October’s K–12 journals from the National Science Teachers Association (NSTA) highlight unique trends in science eduction.
Science and Children, for elementary educators, hones in on one of the major shifts in the Next Generation Science Standards—the significant focus on engineering. This issue provides several approaches that can be used to support elementary students as they delineate problems, design solutions, and optimize their design solutions. Check out this free article to get a sense of the issue: Wacky Weather.
Science Scope, for middle level and junior high school science teachers, takes on the misconceptions students have about waves and electromagnetic radiation. To make sure you and your students are on the same wavelength when confronting these concepts, check out the collection of activities in this month’s issue. We’re sure they’ll spread the full spectrum of light on the world of waves. The following free article Reflecting Understanding: Using Lab Stations to Teach Image Formation is available from the issue.

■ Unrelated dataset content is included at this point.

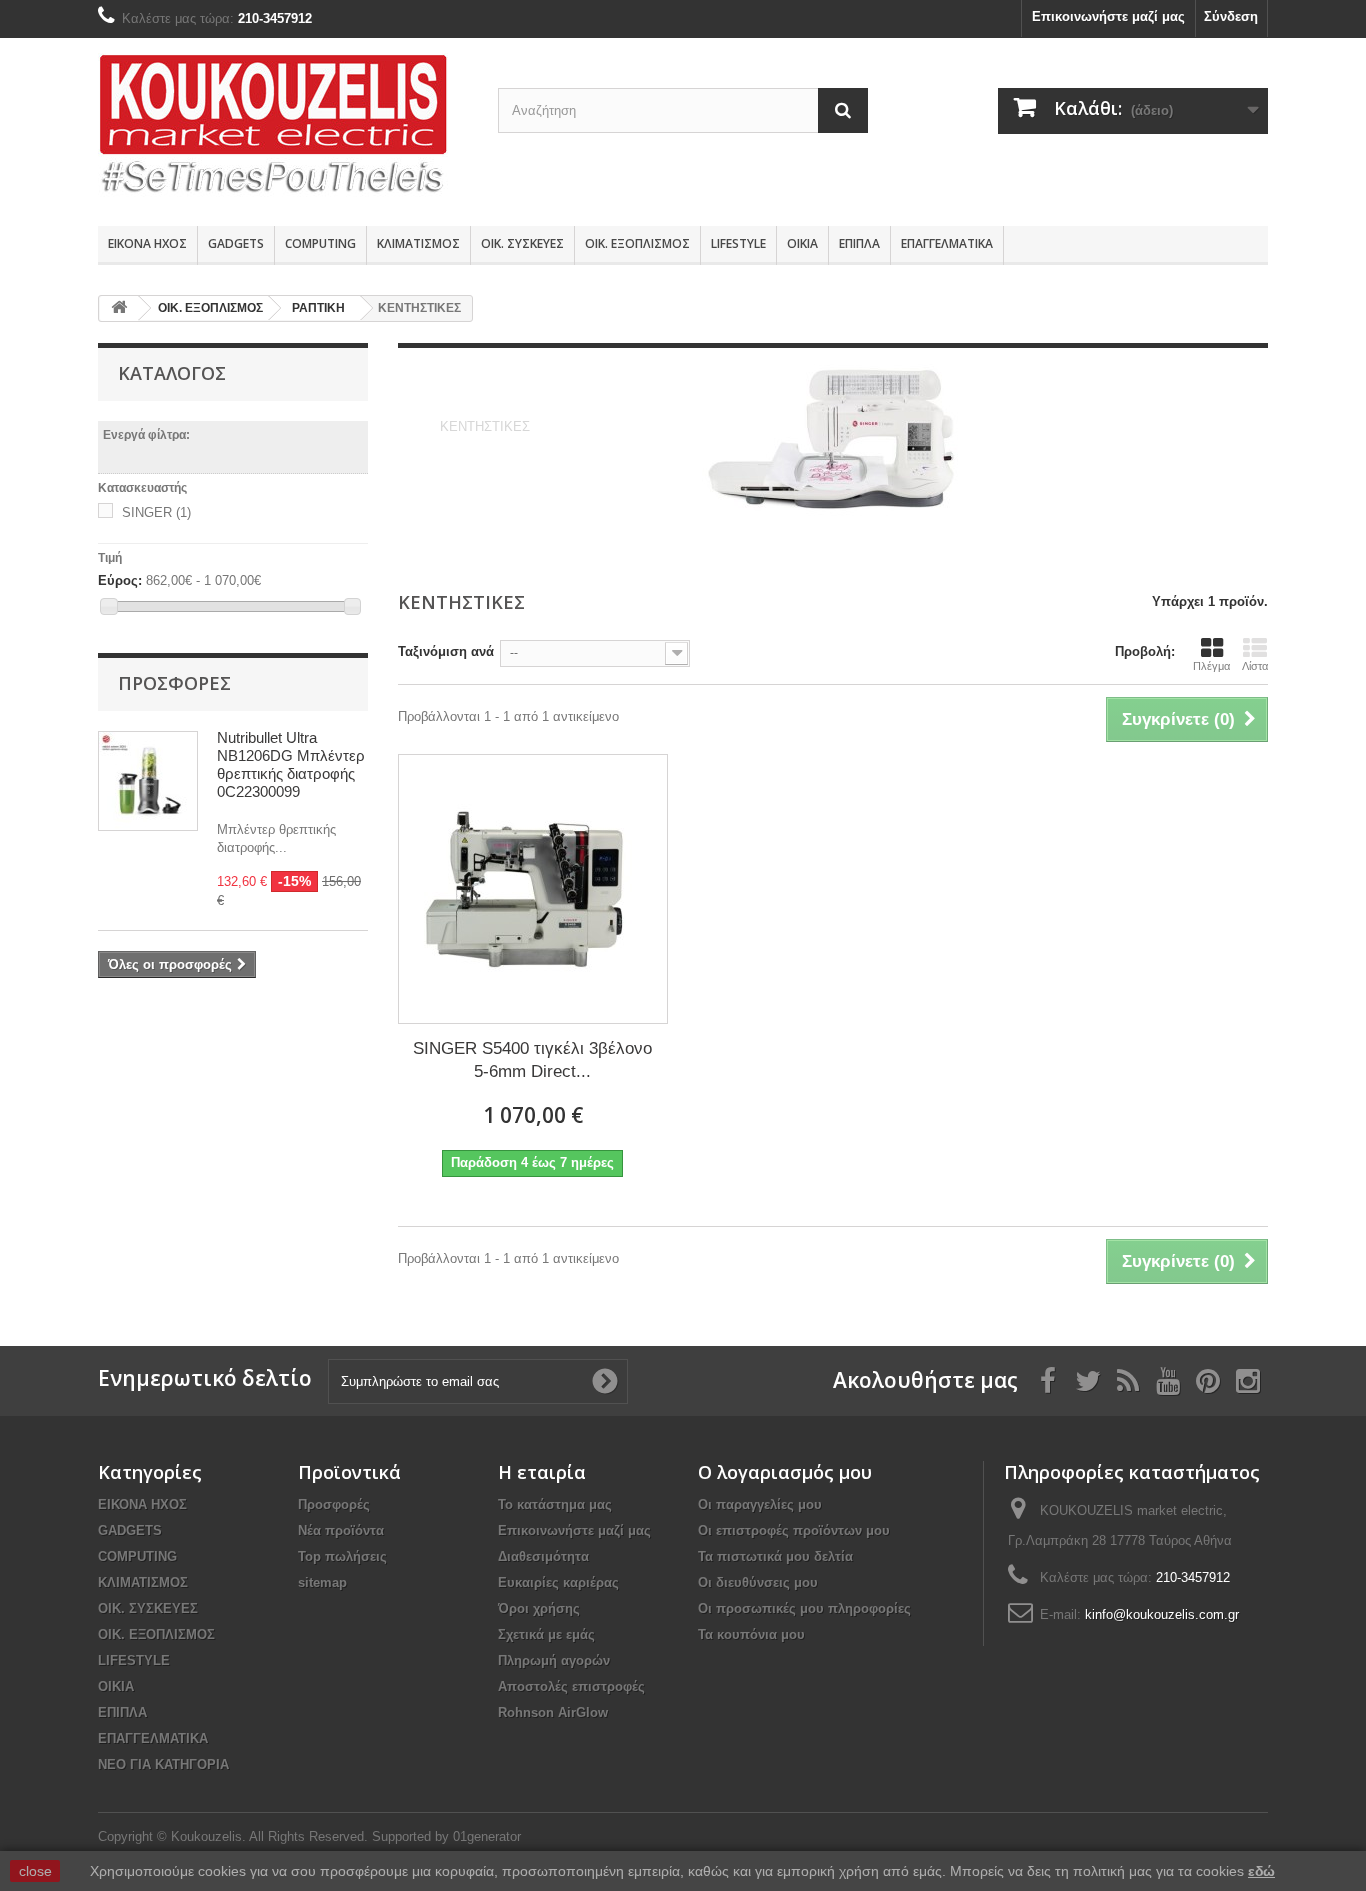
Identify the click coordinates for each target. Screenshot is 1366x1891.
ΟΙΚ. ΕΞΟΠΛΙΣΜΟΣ (637, 243)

The Science Teacher, NSTA’s high school level journal, clarifies how the Next Generation Science Standards (NGSS) establish performance expectations for students that integrate three important dimensions—science and engineering practices, disciplinary core ideas, and crosscutting concepts—and incorporate important concepts of engineering. Maintaining a teachable number of core ideas was clearly a priority for the NGSS writers. For example, only eight high school level performance expectations directly relate to chemistry. Teachers can help students reach expectations by using the core ideas with a variety of instructional practices. This issue brings together several articles on chemistry that will help science teachers meet the challenges of today’s classroom. This month’s free article All Screwed Up can be accessed online.